The day was declared a "fishing holiday" in both India and Pakistan and thousands of people converged on Chaupati, on the western coast in Bombay, in solidarity with the world-wide campaign for protection of traditional fisherfolk.

In Chile, hundreds assembled in harbours to protest against the huge factory fishing ships that have pushed fishing communities to the verge of collapse all over the world.

In Brazil, the long calendar of activities around World Fisheries Day included a seminar on gender relations in artisanal fishing, and an extraordinary general assembly of the fishermen's forum against predatory fishing.

Fisherfolk unions in Senegal called a nation-wide strike on Saturday, while thousands of South African fishworkers gathered in a large auditorium in Bellville under the banner of 'Informal Fishing
Communities' on the same day.

In Sri Lanka, fisherfolk attended a mammoth convention to highlight the fisheries issue on Nov. 20 and 21 to which 21 participants from abroad had been invited.

The Penang Inshore Fishermen's Welfare Association, in Malaysia, and unions in the United States handed out "free fish" to the public to draw attention to the plight of traditional fishing communities.

Organised by fishworkers unions in their countries, the activities were held to commemorate the formation of the World Forum at a meeting in New Delhi attended by more than 100 representatives of fishworkers from 32 countries on Nov. 21 last year.

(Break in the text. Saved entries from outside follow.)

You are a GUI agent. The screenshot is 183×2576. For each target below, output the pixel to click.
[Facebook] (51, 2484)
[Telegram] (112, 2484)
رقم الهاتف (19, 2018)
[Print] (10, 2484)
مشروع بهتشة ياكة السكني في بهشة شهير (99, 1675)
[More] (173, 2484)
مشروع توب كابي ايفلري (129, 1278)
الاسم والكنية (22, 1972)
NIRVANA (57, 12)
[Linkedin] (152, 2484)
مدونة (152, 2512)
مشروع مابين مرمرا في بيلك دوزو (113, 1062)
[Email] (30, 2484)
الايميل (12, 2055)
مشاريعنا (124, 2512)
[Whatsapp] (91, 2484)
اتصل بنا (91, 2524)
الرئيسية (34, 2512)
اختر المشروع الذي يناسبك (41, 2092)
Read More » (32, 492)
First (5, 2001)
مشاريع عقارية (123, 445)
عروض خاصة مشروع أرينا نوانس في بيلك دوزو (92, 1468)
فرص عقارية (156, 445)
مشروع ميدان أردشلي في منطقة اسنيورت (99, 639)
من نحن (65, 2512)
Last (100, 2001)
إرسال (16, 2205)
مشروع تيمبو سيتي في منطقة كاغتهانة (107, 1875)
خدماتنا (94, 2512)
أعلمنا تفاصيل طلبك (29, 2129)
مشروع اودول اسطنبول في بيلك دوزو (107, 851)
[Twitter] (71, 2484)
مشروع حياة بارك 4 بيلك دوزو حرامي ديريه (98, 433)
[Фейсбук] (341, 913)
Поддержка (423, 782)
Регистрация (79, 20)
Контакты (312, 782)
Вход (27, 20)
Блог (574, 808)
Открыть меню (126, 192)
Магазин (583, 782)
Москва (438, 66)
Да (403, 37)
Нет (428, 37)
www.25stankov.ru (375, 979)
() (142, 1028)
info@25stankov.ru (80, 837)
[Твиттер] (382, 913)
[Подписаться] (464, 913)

The World Forum was the culmination of a 14-year movement that began at the International Conference of Fishworkers and their Supporters in Rome in 1984 when fishworkers mainly from the developing countries decided to first build up their national organisations before joining hands internationally.

Indian activist Thomas Kocherry, general coordinator of the World Forum, and among the most ardent supporters of the cause of international action, says: "The oceans of the world, the fishes and all too frequently the fisherfolk themselves, observe no political boundaries. Hence it is futile for any one nation to act unilaterally."

The Forum has pledged to work together to stop "reckless plunder of the seas by industrial fleets owned by transnational corporations, leading to substantial depletion of fish stocks and endangering the food security of millions of people."

In its 1995 'State of World Fisheries and Aquaculture' report, the U.N's Food and Agriculture Organisation (FAO) warned "fisheries are undergoing the most serious crisis ever recorded. At least 75 percent are in, or verging on, a state of collapse due to the ravages of overfishing and destructive fishing ..."

Kocherry thinks if fishing communities, not the profiteering business people, were to own the rights to fishing grounds and manage the marine resources the damage could be halted.

"These rights should be secured by law towards the end of saving all those whose lives are dependent on the sustained bounty of healthy oceans," he wrote in a press release last week.

The FAO estimates that nearly all important commercial fisheries are depleted, exploited to such an extent that no increase in catch is possible without leading to population crashes.

Another report titled 'Imperiled Waters, Impoverished Future' released in 1996 by Worldwatch, the environment watchdog, had estimated that 20 percent of the 9,000 fish species are either extinct or in danger of dying out.

Faced with livelihood losses and impoverishment, fisherfolk have been vociferously protesting. In India, coastal fisherfolk successfully opposed the introduction of foreign fishing vessels in their deep seas through a series of strikes, blockades, demonstration and hunger protests.

In Senegal, the 'National Collective of Artisanal Fishermen' has been mobilising fish harvesters for the past seven years to fight against their country's fishing agreements with the European Community.

In Canada, the 'Canadian Council of Professional Fish Harvesters' has organised against industrialised fleets, both foreign and domestic, that have significantly depleted stocks of mackerel, capelin, turbot and other species, important to Canadian fisherfolk.

Destructive fishing practices, the impact of coastal industrial aquaculture like shrimp farming and coastal industrial pollution are depleting the world's marine resources.